Yep, Whatamidoing (WMF) - that's restored it (I unchecked the box). I've mentioned before that I intended to explore the menus, but still haven't got around to it. Thanks.--Rocknrollmancer (talk) 22:23, 7 January 2022 (UTC)[reply]

If it stays fixed, you're set. If it seems to make a habit of screwing up your prefs, then you'll want to consider installing the automagically-unbreak-my-prefs code in phab:T202916#4807046. I've been running it for three years because of this bug. Whatamidoing (WMF) (talk) 02:30, 8 January 2022 (UTC)[reply]

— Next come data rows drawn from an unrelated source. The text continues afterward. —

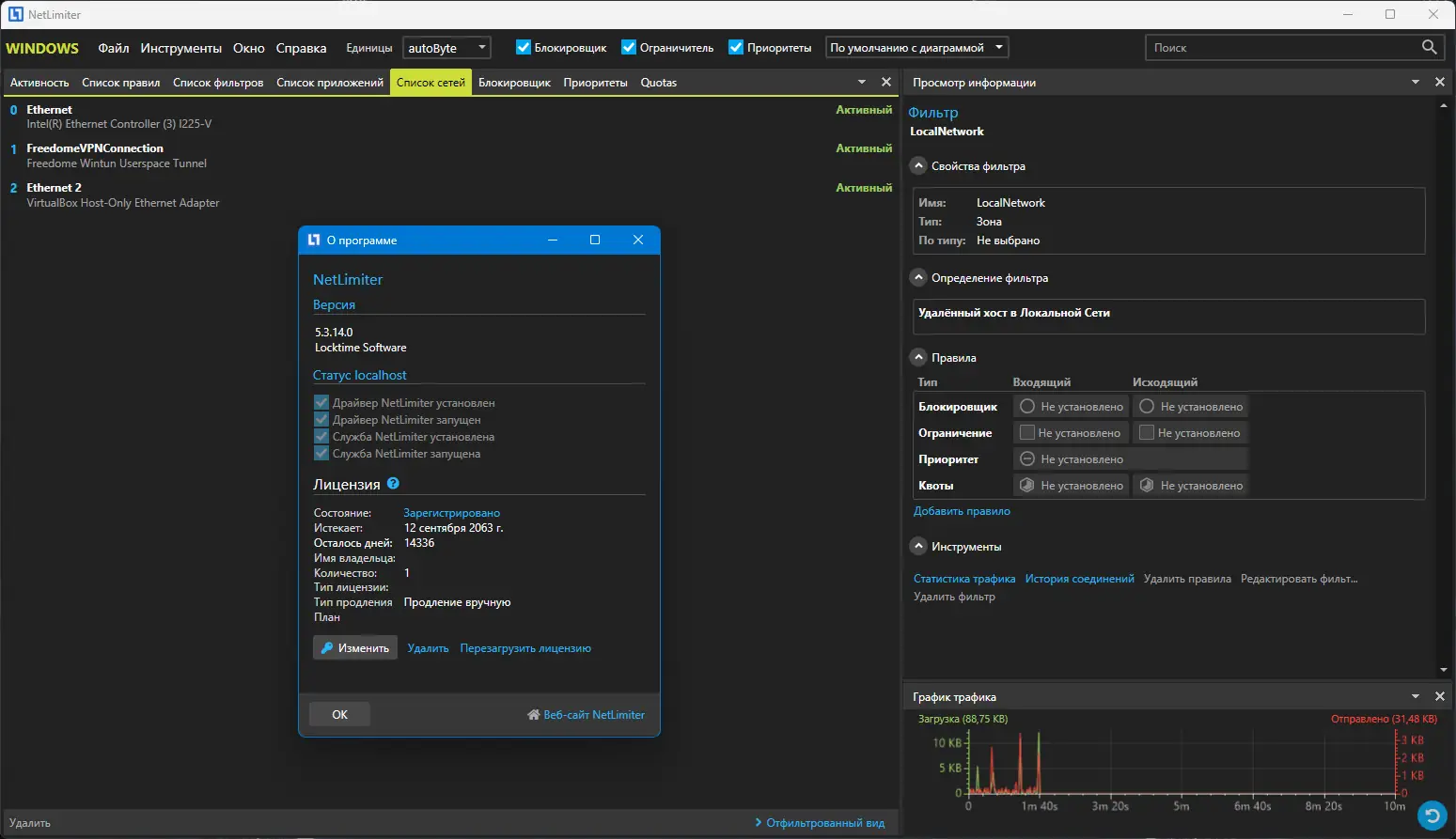Screen dimensions: 1456x839
Task: Disable the Ограничитель checkbox
Action: 629,48
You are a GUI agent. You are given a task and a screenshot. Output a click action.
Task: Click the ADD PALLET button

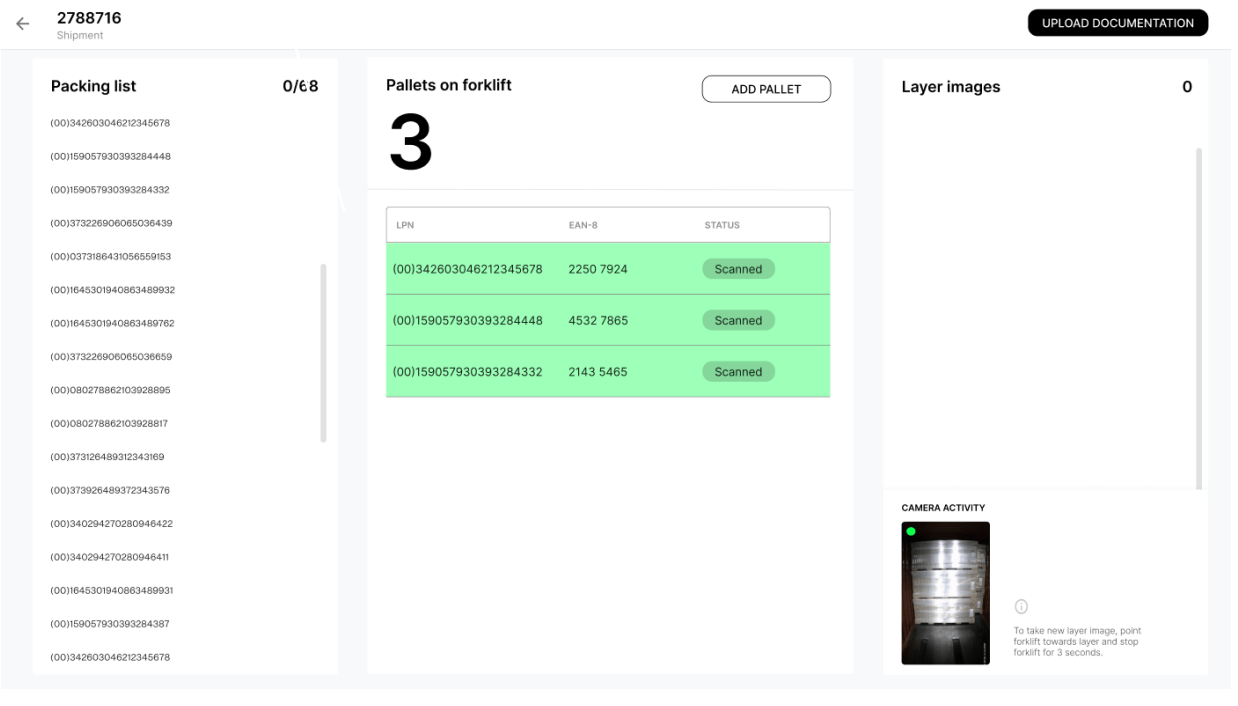[766, 89]
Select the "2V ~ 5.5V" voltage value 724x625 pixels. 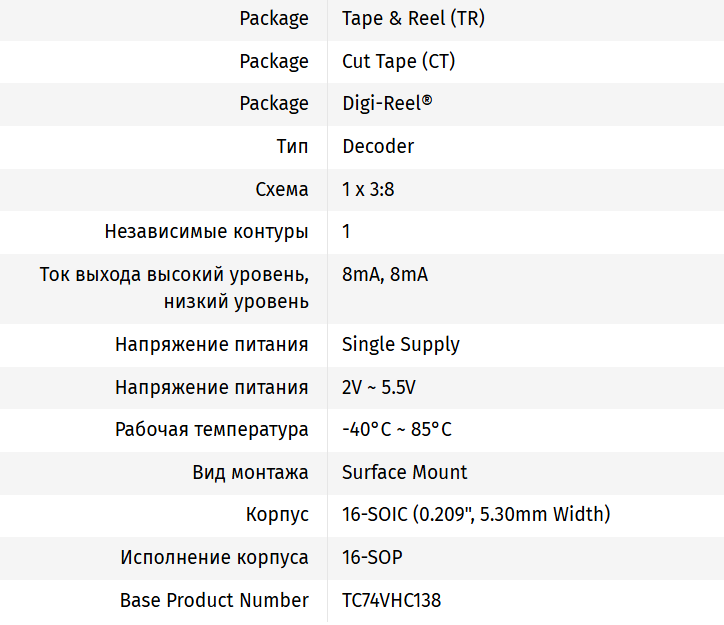point(378,387)
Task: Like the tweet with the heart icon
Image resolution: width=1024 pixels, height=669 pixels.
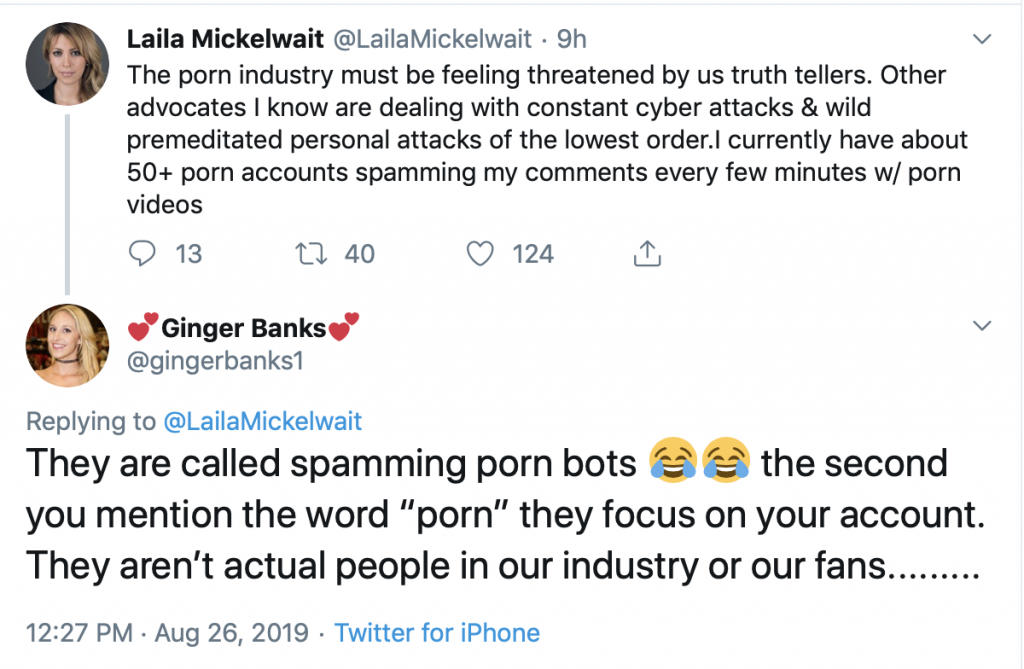Action: tap(482, 254)
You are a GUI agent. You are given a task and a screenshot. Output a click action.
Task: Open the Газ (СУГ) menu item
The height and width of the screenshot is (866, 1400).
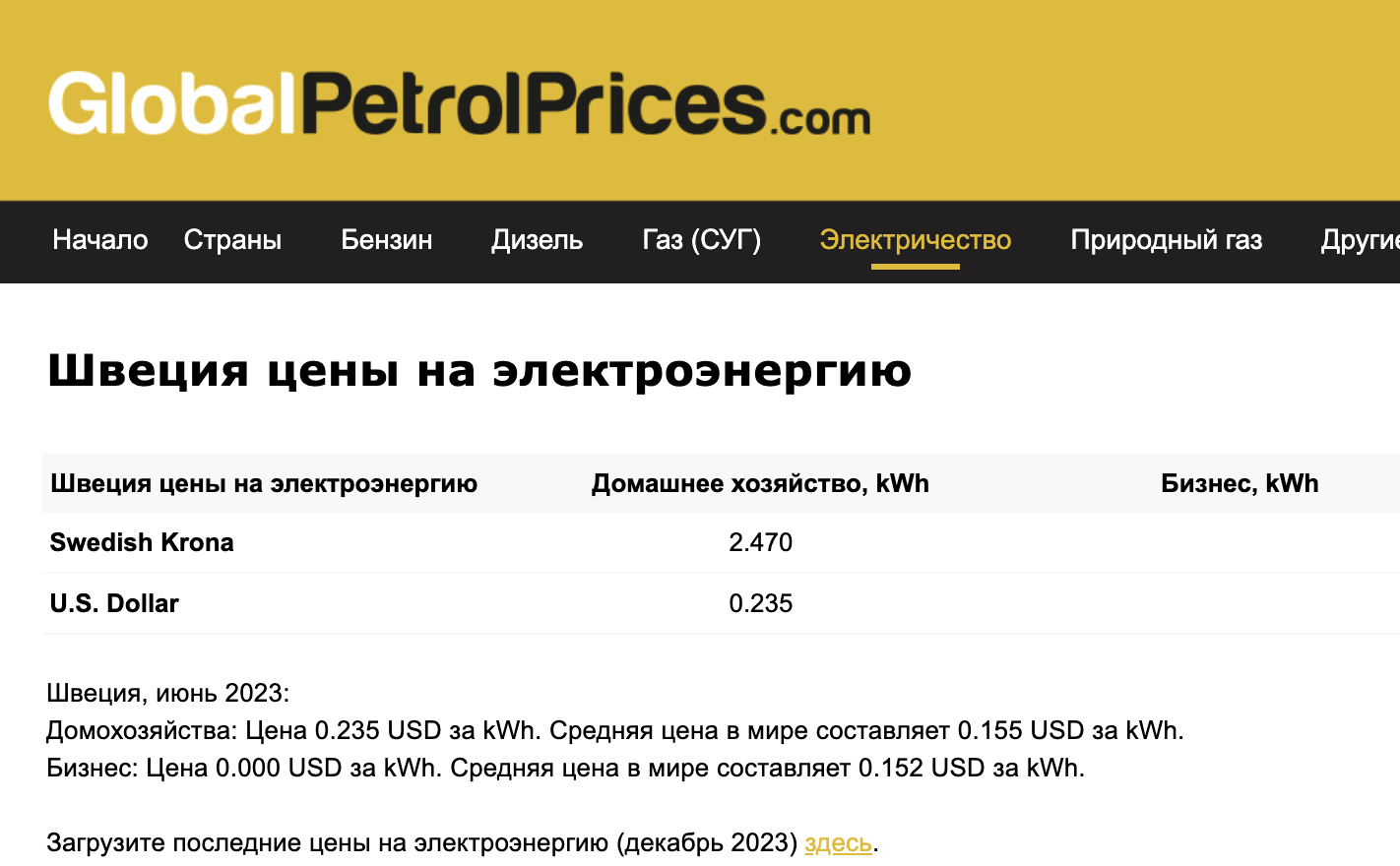pyautogui.click(x=701, y=240)
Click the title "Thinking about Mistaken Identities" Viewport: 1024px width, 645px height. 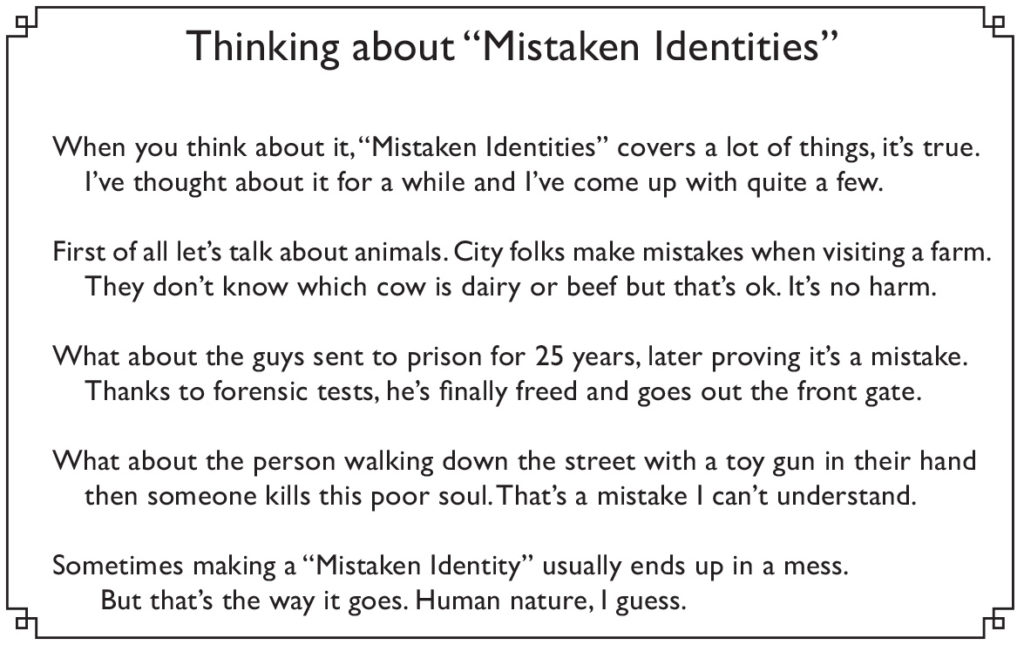[x=512, y=48]
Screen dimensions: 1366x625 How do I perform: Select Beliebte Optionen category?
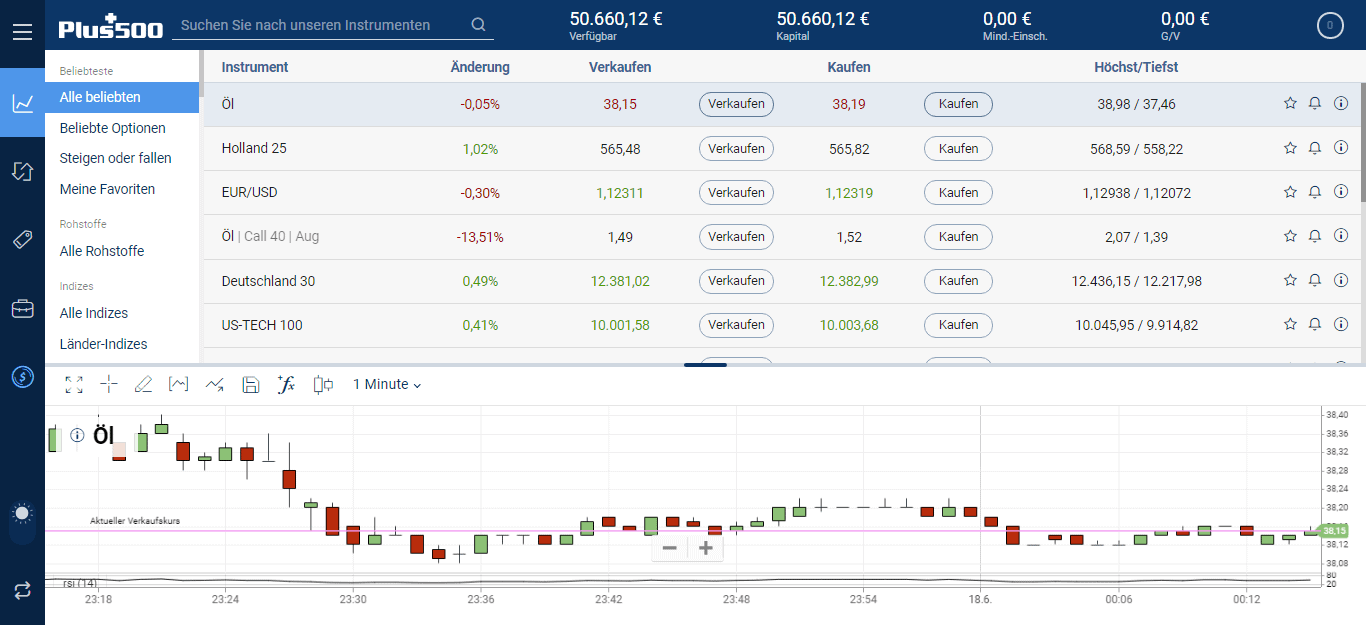click(113, 128)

Help outside EnWiki - Module Rfx

Hello!

Is there someone with free extra time able to help me set up Module:Rfx for my homewiki (SqWiki)? Normally I'd just deal with the importation myself but in our community we don't use specific sections for votes. We use only 1 section for all votes, so support/oppose/neutral results are all mixed and therefore the module's code would need to be modified accordingly. Unfortunately my skills at Lua are too small to be able to overtake such a task myself. - Klein Muçi (talk) 12:33, 4 January 2022 (UTC)[reply]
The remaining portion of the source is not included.